WRITTEN REQUEST: Please rewrite the entries below from the first line through the line holding "will [x=833, y=304].", inclusive, replacing "chevron" with "arrow" and leaving everything else unchanged.

ENTRIES SHOWN:
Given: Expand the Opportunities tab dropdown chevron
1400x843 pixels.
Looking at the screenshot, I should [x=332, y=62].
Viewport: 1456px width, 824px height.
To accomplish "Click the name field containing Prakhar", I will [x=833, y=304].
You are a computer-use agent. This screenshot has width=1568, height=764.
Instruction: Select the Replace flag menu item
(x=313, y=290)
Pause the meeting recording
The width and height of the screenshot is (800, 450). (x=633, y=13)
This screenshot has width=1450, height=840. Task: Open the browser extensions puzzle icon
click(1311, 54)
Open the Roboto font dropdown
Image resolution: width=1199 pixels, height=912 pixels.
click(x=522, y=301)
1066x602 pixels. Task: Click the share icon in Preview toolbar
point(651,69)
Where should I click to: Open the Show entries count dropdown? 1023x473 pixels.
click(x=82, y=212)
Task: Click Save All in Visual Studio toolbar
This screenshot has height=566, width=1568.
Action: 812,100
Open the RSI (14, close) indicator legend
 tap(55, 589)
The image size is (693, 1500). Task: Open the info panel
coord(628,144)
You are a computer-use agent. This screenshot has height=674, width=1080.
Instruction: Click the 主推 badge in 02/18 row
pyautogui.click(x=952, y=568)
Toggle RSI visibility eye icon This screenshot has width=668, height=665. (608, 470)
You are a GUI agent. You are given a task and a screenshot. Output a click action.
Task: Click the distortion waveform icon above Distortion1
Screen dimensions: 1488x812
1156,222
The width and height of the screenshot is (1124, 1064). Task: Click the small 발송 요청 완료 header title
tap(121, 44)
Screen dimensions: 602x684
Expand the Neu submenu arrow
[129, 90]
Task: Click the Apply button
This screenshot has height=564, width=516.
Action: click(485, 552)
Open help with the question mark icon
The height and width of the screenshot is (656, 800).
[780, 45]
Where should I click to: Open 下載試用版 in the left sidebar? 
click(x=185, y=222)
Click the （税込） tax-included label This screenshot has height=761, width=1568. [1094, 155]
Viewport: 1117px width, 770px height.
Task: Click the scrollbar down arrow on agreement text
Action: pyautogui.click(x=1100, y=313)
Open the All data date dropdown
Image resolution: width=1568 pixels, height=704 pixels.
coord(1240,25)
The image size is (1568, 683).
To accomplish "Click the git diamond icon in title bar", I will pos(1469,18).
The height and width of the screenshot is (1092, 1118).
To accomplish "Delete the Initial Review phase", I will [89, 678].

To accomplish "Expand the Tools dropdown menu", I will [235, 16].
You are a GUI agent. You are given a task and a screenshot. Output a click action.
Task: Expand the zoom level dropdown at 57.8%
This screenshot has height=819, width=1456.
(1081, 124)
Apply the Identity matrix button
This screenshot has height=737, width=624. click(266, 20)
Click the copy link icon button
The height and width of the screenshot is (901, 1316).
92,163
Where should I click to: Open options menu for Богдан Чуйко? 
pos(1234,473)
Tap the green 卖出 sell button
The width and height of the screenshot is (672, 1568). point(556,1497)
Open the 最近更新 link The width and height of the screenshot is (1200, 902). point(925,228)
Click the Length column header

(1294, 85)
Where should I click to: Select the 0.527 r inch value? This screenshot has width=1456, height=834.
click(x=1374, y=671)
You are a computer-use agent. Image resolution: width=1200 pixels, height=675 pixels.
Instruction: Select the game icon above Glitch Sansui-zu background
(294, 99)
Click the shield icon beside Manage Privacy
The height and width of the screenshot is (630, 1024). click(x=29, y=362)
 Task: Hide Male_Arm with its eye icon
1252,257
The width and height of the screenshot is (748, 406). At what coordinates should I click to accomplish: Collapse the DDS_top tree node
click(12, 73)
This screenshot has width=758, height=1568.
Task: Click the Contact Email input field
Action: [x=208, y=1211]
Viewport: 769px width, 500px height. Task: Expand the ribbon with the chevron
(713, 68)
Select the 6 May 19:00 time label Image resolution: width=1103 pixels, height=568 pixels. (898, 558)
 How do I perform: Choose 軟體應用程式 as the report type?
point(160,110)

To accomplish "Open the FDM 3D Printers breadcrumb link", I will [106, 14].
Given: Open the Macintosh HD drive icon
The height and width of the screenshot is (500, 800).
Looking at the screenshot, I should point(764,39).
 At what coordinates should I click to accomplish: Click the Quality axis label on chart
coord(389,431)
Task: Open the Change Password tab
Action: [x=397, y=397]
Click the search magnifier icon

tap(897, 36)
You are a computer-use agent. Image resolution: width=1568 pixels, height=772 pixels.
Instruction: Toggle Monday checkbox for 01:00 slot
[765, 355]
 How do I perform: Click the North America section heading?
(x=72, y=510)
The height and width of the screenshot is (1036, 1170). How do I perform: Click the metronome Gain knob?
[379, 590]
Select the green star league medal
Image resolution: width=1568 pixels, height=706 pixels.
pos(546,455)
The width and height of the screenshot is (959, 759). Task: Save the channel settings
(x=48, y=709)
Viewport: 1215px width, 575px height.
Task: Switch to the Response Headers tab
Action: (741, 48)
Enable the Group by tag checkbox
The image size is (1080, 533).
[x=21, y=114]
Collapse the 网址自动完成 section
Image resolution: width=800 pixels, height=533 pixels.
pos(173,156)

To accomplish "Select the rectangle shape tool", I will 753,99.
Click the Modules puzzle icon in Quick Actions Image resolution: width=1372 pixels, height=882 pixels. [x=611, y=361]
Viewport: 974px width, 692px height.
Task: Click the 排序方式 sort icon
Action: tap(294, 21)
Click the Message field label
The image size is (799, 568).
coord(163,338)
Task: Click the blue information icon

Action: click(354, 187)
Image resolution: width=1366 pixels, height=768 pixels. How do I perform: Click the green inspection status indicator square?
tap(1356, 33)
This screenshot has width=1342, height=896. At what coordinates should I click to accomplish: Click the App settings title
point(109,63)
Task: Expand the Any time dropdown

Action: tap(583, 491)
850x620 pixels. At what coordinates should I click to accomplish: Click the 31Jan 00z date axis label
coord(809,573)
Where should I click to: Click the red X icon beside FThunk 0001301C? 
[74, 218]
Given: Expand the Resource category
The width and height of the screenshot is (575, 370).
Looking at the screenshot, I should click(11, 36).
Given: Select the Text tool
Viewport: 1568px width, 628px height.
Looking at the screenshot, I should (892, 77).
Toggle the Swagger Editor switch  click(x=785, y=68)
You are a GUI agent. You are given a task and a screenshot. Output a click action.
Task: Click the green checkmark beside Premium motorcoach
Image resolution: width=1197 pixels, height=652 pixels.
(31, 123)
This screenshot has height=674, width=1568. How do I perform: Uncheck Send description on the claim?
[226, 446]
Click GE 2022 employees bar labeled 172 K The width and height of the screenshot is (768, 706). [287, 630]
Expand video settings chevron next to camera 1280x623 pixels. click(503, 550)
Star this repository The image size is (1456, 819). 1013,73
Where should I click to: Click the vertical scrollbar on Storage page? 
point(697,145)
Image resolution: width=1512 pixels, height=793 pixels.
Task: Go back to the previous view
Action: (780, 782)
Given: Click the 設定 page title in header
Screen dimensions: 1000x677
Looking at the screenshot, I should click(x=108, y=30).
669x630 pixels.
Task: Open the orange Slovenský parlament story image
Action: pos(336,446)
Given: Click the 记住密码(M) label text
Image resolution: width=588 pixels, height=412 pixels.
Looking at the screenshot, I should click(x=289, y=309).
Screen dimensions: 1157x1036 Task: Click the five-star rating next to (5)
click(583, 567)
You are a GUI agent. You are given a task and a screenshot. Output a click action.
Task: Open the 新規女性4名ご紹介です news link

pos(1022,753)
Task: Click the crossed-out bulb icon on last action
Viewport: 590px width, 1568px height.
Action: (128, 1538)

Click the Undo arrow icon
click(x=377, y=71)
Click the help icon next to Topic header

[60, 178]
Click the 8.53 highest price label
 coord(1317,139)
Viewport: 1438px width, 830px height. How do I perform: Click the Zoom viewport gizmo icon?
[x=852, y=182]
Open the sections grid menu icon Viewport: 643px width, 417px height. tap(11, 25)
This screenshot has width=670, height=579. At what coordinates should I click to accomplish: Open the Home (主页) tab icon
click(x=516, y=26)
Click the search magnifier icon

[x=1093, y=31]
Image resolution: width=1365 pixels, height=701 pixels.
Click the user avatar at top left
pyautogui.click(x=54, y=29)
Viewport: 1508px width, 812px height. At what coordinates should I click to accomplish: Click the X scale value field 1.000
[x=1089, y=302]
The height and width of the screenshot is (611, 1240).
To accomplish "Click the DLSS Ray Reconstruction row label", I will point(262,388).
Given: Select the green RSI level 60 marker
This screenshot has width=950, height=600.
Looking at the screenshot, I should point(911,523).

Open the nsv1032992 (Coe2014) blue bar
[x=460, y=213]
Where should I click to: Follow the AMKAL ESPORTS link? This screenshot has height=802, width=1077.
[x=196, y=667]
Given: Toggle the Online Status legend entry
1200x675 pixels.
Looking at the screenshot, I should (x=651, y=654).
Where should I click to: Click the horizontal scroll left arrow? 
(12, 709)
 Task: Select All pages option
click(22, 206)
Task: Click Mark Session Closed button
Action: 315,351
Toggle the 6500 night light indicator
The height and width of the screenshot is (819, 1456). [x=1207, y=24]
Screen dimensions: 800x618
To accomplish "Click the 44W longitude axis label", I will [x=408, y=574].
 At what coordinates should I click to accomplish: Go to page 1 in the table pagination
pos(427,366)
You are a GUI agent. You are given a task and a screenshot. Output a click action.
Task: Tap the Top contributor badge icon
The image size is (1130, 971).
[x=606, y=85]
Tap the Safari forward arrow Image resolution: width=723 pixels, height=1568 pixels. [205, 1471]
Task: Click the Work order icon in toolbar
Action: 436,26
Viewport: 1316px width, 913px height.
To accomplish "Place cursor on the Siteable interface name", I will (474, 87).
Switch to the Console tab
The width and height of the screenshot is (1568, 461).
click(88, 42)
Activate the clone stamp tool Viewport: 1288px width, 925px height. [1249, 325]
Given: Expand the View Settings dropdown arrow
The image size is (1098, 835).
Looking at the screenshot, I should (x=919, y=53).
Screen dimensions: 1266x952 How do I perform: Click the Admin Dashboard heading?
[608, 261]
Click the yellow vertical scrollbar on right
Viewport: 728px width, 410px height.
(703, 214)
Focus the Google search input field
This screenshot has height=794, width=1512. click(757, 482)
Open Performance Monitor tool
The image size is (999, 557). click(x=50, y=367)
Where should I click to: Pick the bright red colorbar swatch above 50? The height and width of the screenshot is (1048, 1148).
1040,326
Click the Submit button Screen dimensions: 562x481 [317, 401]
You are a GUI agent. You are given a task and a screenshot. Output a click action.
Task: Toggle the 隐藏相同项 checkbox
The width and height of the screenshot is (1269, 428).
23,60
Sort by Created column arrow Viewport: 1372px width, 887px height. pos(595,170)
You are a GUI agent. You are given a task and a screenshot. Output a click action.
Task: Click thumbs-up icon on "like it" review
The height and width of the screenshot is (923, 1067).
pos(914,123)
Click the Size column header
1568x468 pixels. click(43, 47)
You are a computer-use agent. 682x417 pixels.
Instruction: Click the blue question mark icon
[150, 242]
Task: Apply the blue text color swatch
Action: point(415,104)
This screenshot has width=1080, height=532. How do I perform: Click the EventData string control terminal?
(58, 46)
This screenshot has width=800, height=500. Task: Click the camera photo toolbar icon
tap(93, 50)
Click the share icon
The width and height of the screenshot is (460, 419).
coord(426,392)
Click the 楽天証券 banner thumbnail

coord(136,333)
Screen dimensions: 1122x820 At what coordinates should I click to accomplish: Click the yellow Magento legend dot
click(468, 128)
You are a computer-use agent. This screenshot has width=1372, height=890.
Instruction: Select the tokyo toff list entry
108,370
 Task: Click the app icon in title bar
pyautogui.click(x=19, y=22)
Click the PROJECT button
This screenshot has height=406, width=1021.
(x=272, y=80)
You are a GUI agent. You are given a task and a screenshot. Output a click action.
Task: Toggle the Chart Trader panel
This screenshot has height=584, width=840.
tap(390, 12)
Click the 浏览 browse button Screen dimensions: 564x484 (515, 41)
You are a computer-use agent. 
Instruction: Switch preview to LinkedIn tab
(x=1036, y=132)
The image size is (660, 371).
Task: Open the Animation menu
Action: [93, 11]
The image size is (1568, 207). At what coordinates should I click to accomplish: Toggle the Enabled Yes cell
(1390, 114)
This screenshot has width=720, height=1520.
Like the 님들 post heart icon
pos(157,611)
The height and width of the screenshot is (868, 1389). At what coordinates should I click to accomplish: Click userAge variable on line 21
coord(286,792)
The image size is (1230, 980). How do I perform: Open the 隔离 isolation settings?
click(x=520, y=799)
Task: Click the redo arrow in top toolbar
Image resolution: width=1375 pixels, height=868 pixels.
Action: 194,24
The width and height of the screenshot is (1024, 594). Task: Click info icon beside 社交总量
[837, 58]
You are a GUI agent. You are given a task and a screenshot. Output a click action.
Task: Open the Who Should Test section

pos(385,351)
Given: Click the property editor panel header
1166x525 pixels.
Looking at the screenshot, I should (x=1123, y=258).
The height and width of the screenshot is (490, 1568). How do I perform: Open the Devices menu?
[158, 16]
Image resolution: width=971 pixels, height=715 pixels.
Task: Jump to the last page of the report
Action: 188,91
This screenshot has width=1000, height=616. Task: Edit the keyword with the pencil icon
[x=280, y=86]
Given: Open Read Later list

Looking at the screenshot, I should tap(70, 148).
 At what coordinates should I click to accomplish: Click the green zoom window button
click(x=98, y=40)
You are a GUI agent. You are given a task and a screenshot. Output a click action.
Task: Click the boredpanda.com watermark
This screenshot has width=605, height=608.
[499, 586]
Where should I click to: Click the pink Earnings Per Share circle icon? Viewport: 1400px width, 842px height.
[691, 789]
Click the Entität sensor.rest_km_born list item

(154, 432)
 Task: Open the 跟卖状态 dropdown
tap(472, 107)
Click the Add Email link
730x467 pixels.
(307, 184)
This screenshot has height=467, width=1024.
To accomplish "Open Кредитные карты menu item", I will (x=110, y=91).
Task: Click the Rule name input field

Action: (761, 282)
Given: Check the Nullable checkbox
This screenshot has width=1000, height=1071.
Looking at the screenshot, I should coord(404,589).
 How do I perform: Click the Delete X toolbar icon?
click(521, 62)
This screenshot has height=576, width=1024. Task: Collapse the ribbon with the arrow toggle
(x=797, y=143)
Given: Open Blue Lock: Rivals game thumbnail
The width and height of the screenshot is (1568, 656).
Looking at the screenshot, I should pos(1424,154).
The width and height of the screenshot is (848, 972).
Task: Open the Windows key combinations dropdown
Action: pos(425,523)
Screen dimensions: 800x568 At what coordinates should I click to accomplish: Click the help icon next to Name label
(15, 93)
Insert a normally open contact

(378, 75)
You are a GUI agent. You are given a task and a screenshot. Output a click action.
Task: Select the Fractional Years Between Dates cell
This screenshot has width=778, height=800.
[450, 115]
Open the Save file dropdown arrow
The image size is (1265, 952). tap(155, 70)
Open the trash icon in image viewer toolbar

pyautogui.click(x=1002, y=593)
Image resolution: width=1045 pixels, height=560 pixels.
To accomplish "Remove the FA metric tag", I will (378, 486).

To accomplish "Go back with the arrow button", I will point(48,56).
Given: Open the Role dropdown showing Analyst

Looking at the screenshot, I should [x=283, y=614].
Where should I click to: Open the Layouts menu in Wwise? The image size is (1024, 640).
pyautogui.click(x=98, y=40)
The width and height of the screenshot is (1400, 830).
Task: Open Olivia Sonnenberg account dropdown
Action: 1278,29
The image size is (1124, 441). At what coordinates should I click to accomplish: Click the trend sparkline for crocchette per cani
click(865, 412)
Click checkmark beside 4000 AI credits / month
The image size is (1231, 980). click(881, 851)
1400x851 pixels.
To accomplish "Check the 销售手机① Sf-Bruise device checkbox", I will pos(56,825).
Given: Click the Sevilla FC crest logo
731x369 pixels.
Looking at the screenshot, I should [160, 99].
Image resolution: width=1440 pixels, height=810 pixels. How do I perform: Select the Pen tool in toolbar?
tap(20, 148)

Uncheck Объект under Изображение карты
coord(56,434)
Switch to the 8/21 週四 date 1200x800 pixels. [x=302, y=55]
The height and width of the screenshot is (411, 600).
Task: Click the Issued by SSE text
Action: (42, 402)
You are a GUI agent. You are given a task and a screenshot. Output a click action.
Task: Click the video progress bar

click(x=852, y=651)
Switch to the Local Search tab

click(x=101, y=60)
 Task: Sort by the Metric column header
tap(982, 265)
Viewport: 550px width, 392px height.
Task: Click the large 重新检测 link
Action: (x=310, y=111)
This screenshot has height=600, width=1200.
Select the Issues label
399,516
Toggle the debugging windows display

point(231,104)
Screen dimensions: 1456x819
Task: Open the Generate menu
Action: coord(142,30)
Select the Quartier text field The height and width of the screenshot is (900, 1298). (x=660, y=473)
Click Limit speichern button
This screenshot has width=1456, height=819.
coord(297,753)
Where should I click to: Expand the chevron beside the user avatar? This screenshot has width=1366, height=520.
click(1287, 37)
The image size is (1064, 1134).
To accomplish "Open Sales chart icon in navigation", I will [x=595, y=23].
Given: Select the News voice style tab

WRITTEN SOLUTION:
Given: Expand the Opportunities tab dropdown arrow
1400x843 pixels.
Looking at the screenshot, I should [x=332, y=62].
Viewport: 1456px width, 824px height.
To accomplish "Click the name field containing Prakhar", I will [x=833, y=304].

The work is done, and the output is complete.